Nearly three years after twin disasters took it to the brink of financial collapse, Malaysia Airlines' new CEO says the airline's recovery is going better than expected.
The search for the airline's Flight 370 that went missing in March 2014 with 239 people on board was suspended Tuesday.
Speaking before the search was called off, CEO Peter Bellew called the disaster an "awful tragedy."
"There's people I work with every day who lost some of their friends, so they're living with that," he said when asked about it Tuesday. "We owe it to the people that lost their lives and the families and everything to make sure that the place is a success and that it survives, because that's the right thing to do," Bellew said when asked about the disaster at an industry gathering in Hong Kong.
Bellew did not mention the Flight 370 disaster or the loss of another Boeing 777 carrying 298 people that was shot down over Ukraine months later in his speech to the group.

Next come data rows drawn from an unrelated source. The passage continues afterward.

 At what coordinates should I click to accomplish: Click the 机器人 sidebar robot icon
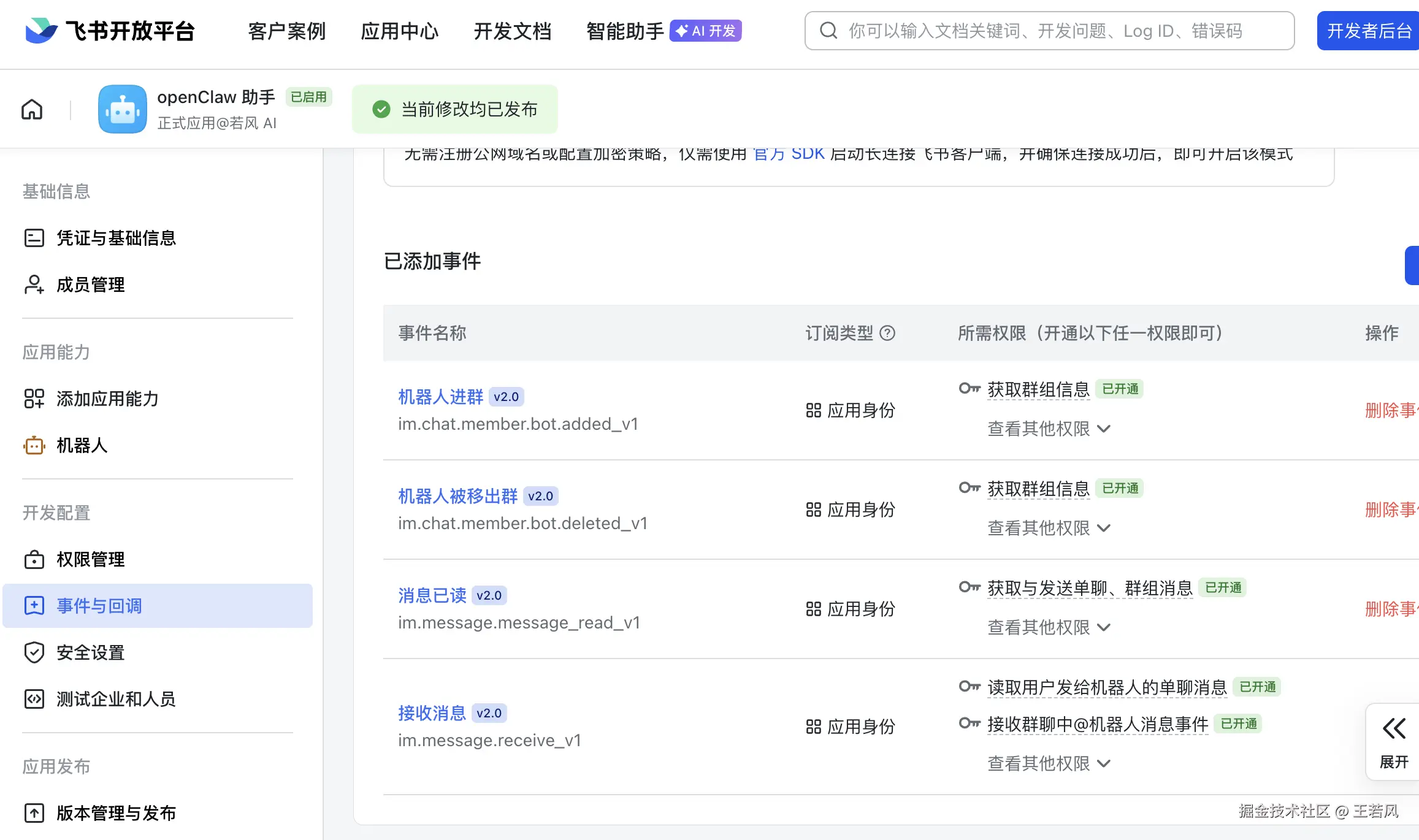coord(34,445)
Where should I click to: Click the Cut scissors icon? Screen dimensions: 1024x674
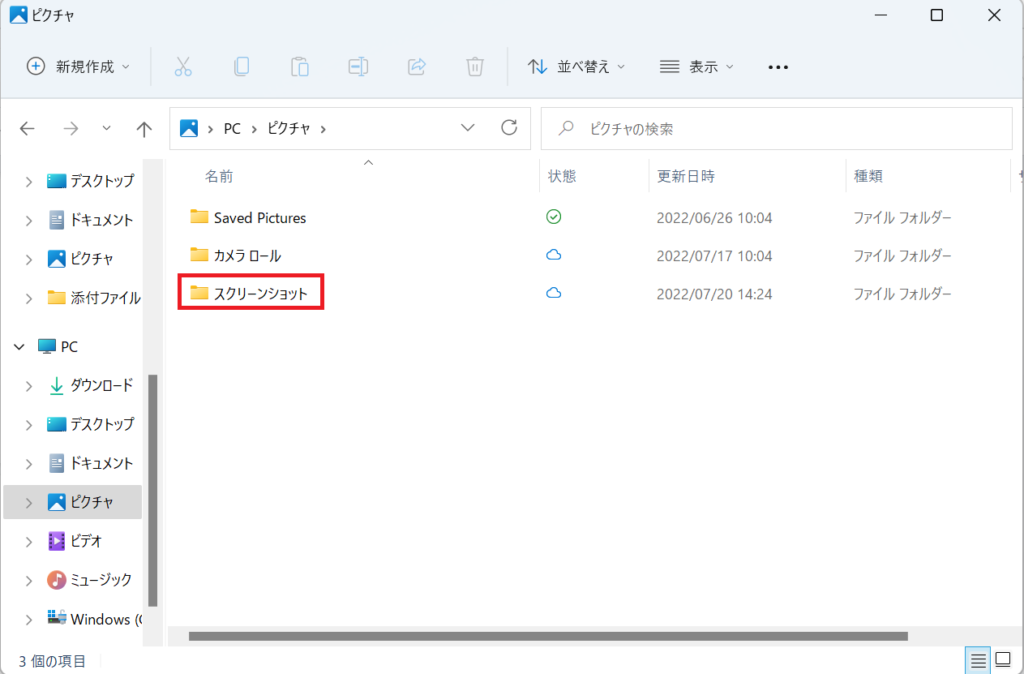coord(182,67)
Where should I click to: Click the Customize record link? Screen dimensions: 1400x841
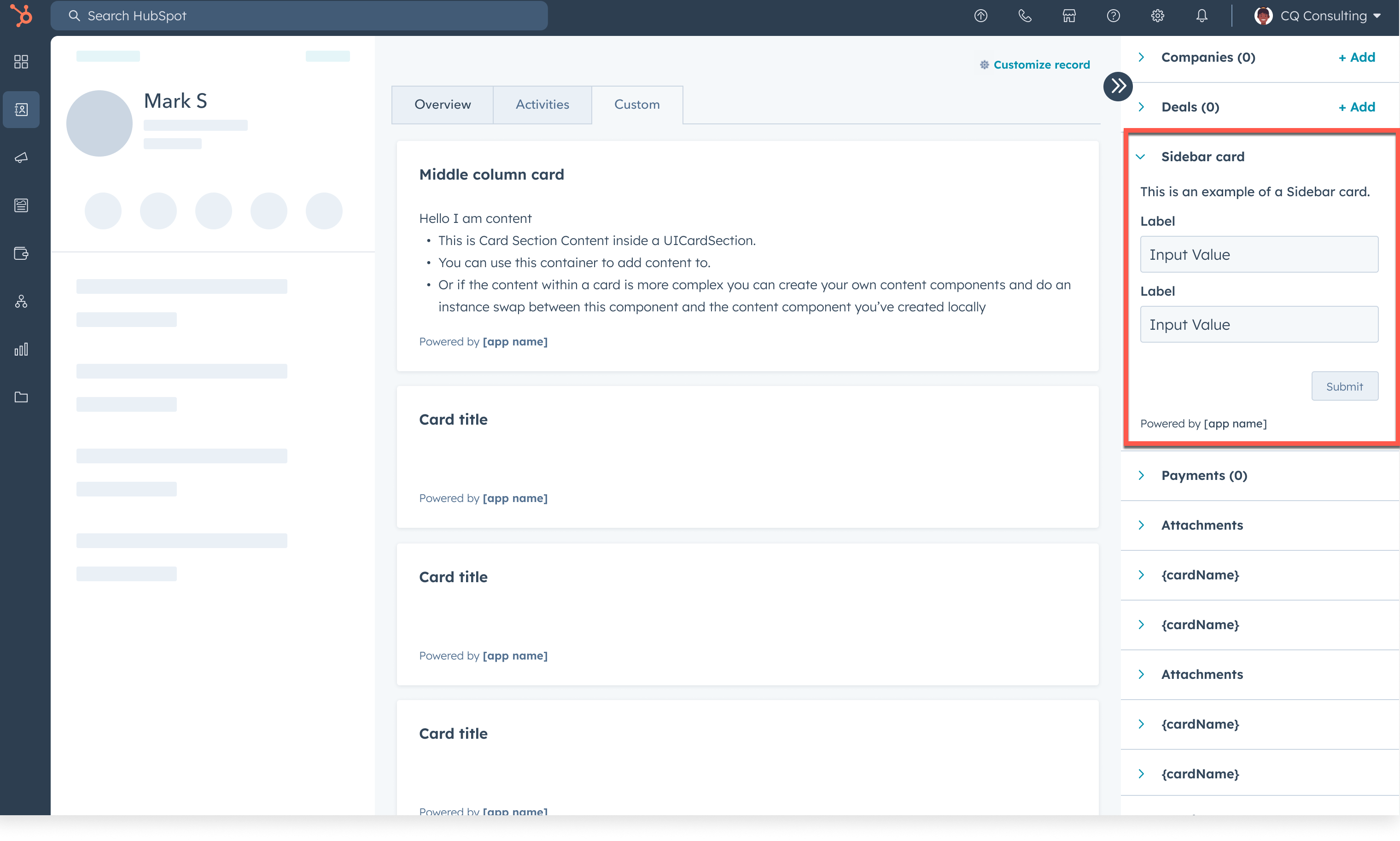tap(1042, 64)
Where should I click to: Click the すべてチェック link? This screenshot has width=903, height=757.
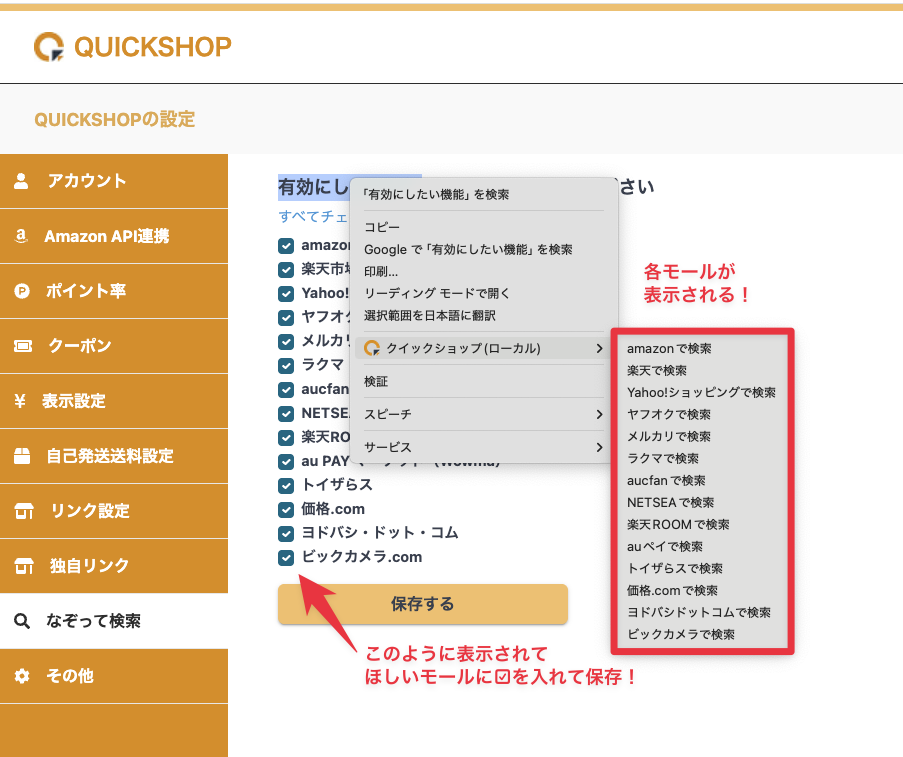pyautogui.click(x=312, y=216)
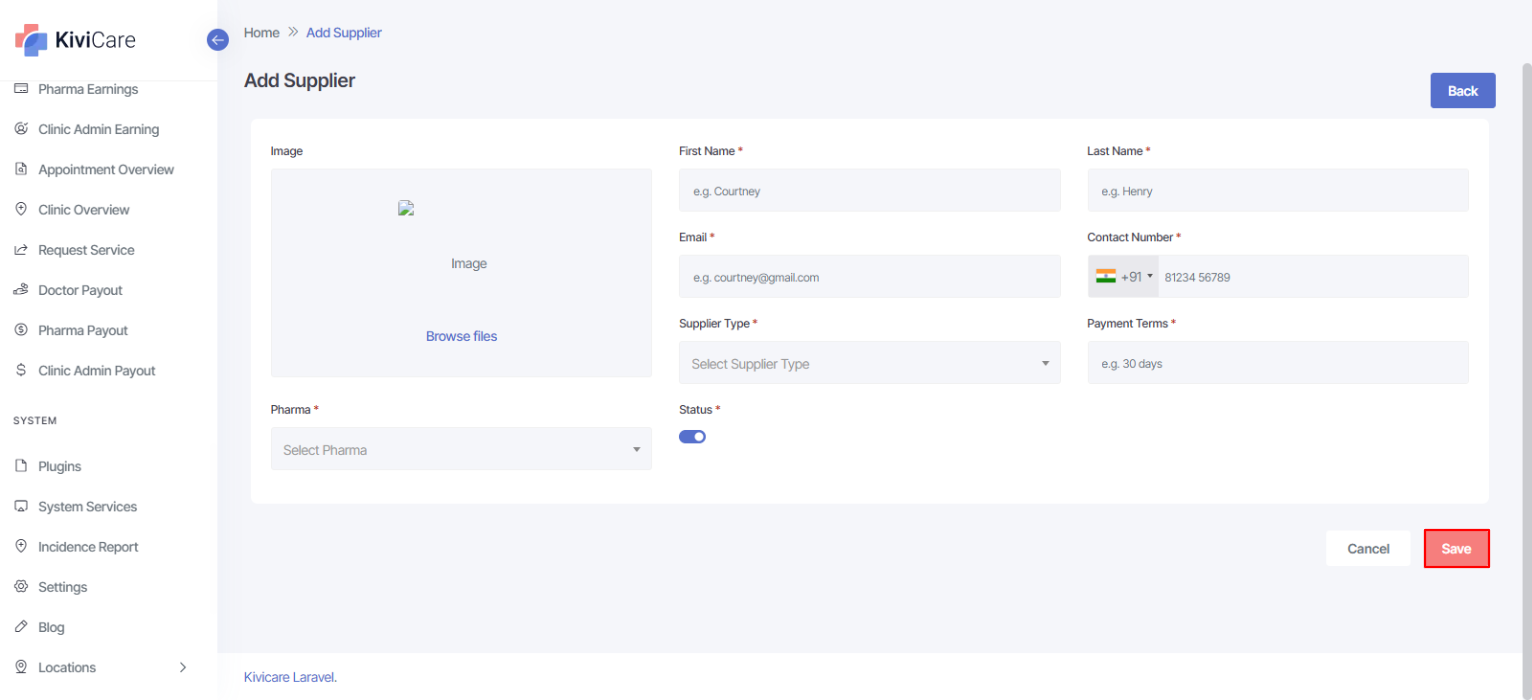Click the Doctor Payout icon

pos(21,290)
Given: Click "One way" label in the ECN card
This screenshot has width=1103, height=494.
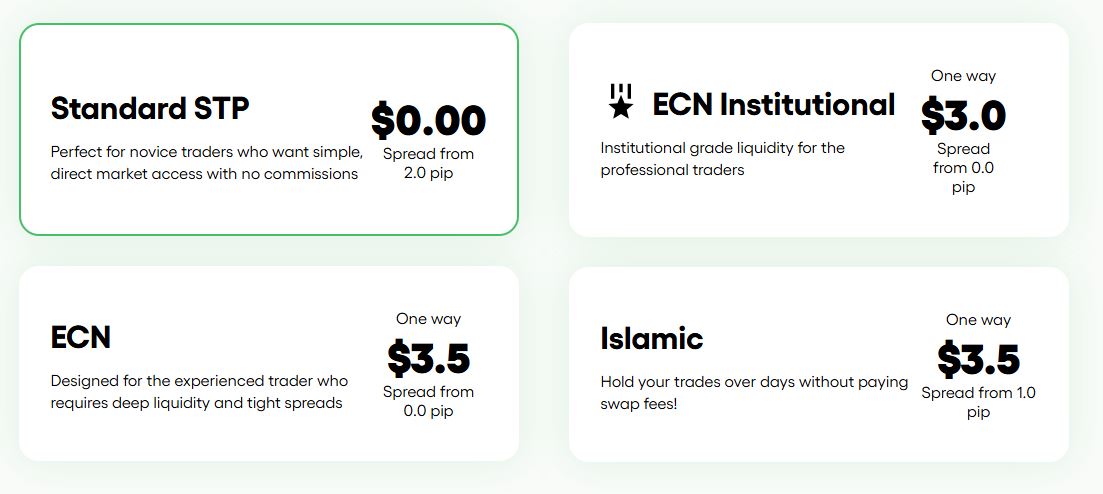Looking at the screenshot, I should click(428, 319).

He said the airline is on track to meet key performance goals, including turning an annual profit by 2018 and relisting on the stock exchange the following year.
The company's jets are carrying more passengers, including on its London route, he said. London is the carrier's last remaining long-haul route and the only one where it uses superjumbo Airbus A380 jets that must carry many passengers to be profitable.
The tragedies in 2014 deepened the carrier's already daunting troubles.
An unsustainable network of routes, high operating costs and archaic online systems were symptoms of chronic mismanagement that had saddled the airline with at least $1.7 billion in losses since 2011.